From the beginning, the inability of streaming services to accurately pay rightsholders represented an existential risk for streaming as a business model: Spotify and other companies could be liable for between $750 and $150,000 in statutory damages for each composition they stream without a license. Then it became an even bigger mess. After Spotify got hit with a class-action lawsuit – which it eventually settled for $43.45 million – streaming services began filing Notices of Intention (NOIs) with the U.S. Copyright Office for songs whose rightsholders they couldn’t identify or find. That’s what they were supposed to have done all along – doing so shields them from liability – but paying a filing fee for each notice would have added up. Once the U.S. Copyright Office changed the rules and began charging per spreadsheet instead of per composition in 2016, however, services began filing NOIs in bulk. By the end of 2017, more than 50 million NOIs had been filed – some for well-known songs like the Beach Boys hit "Surfer Girl." (It’s by Brian Wilson!) Even by music business standards, this is nuts.

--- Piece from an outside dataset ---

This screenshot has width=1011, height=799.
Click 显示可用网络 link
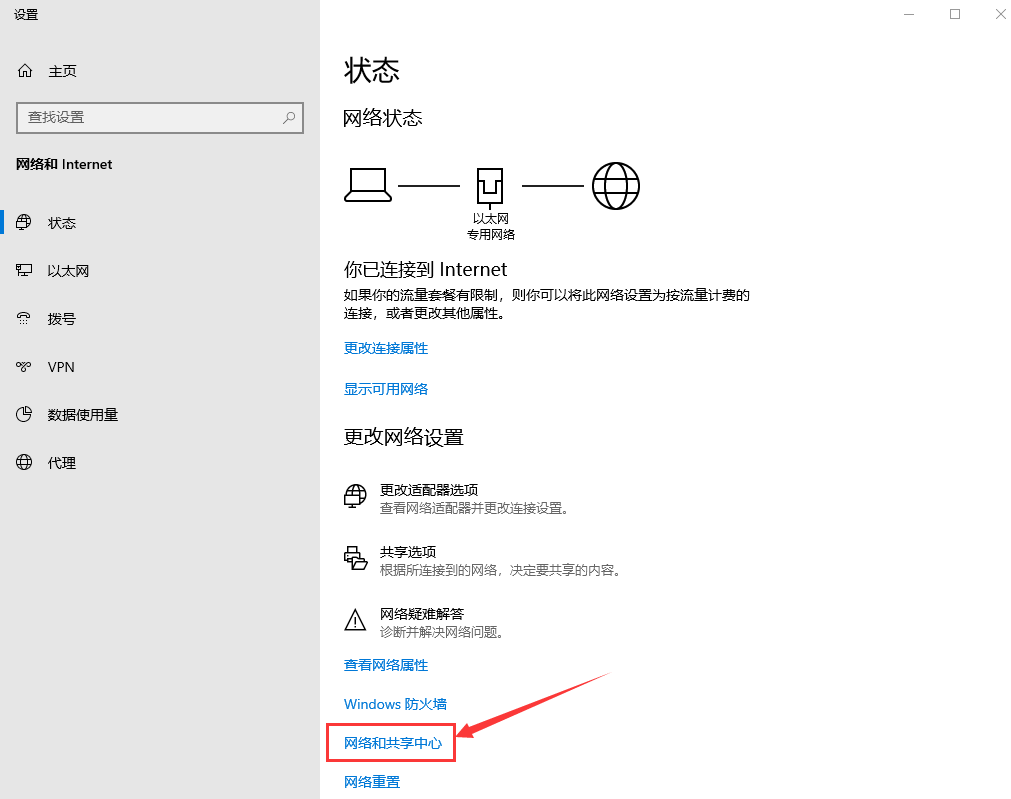(x=386, y=389)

By the end of 2016, Dewar changed Paperchain’s strategy. Rather than help streaming services identify rightsholders, the company would help rightsholders sort through the NOIs to find money they were owed. He wrote a program to download and query the NOIs filed with the Copyright Office, then began to study how much money all of these NOIs represented. What he found was that, although streaming services aren’t doing a very good job of matching compositions with rightsholders, the number of NOIs don’t reflect the number of compositions for which rightsholders aren’t being paid. Spotify was sloppy enough that Wixen Music Publishing filed a lawsuit for the service’s unlicensed use of music by Tom Petty, Neil Young, and other household names, and a smart intern ought to know who wrote some of the songs the service infringed. But services also seem to be filing NOIs for compositions they’re also paying for: Although Spotify filed an NOI for Ed Sheeran's "Perfect," Sony/ATV Music Publishing confirmed that the service had been paying for its use of the song. “It’s a misnomer that Spotify can’t find Ed Sheeran,” Dewar says.